**Instructions:**
[a] In the court judgment excerpt, reproduce the passage starting with "The applicants rely" and going on through "bury family members.", changing "grazing" to "pasturage".
[b] According to the court judgment excerpt, how far back does the entitlement to occupy referred to in the papers go?
[c] Translate this sentence from the court judgment excerpt into Spanish: "The applicants rely on rights under ESTA."

**Text segment:**
↓↓↓

It also needs to be mentioned that difficulties
arise with the expeditious procurement of legal aid assistance in
that there are
a number of requirements which need to be satisfied
before legal representation is provided; both in relation to an
applicant and
in relation to the attorney who comes to be appointed.
87.
In the circumstances of this case the point taken
on urgency is therefore not a good one.
Who
is to be restored to occupation
88.
At no stage did the second respondent contend that the first
applicant or any of her family members could not reside on the
premises.
89.
That being so, it is not for this court to limit the family members
who the first applicant or anyone else entitled to be on
the property
may or may not have on the property. In this case the only persons
who exceed the initial five are family members
most of whom are minor
children. Their rights and who may look after them and has nurture
them would first require consideration
by a court bearing in mind
that the interests of a child are paramount.
90.
Accordingly this court is not in a position to exclude family of the
first applicant from being entitled to return to the land
on which
the homestead was situated without a substantive application being
brought by the Trust.
ESTA
Rights
91.
The applicants rely on rights under ESTA.
92.
However the papers refer to an entitlement to occupy, which goes back
over 80 years, derived from providing labour in return
for grazing,
cultivation and being able to bury family members.
93.
This may support title of occupation derived as a farm labourer with
the greater rights that affords.
94.
For this reason the court makes no finding as to the extent of any of
the applicants’ actual rights of occupation or the
entitlements
that may arise from it.

↑↑↑

**Information shown:**
↓↓↓

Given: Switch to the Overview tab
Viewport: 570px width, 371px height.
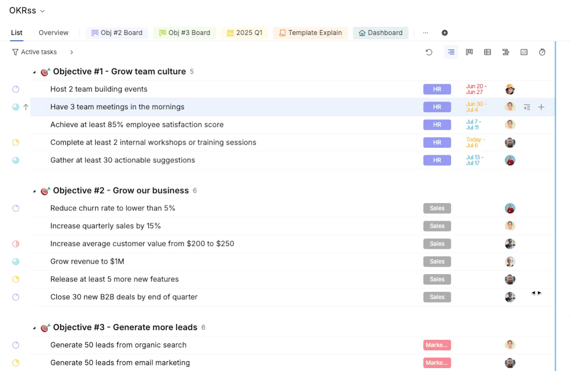Looking at the screenshot, I should pos(54,33).
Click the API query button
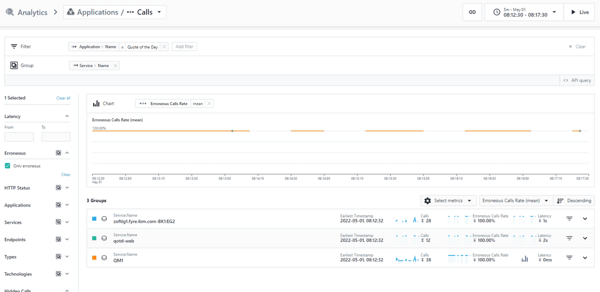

↑↑↑

**Answer list:**
[a]
The applicants rely on rights under ESTA.
92.
However the papers refer to an entitlement to occupy, which goes back
over 80 years, derived from providing labour in return
for pasturage,
cultivation and being able to bury family members.

[b] Over 80 years.

[c] Los solicitantes invocan derechos en virtud de la ESTA.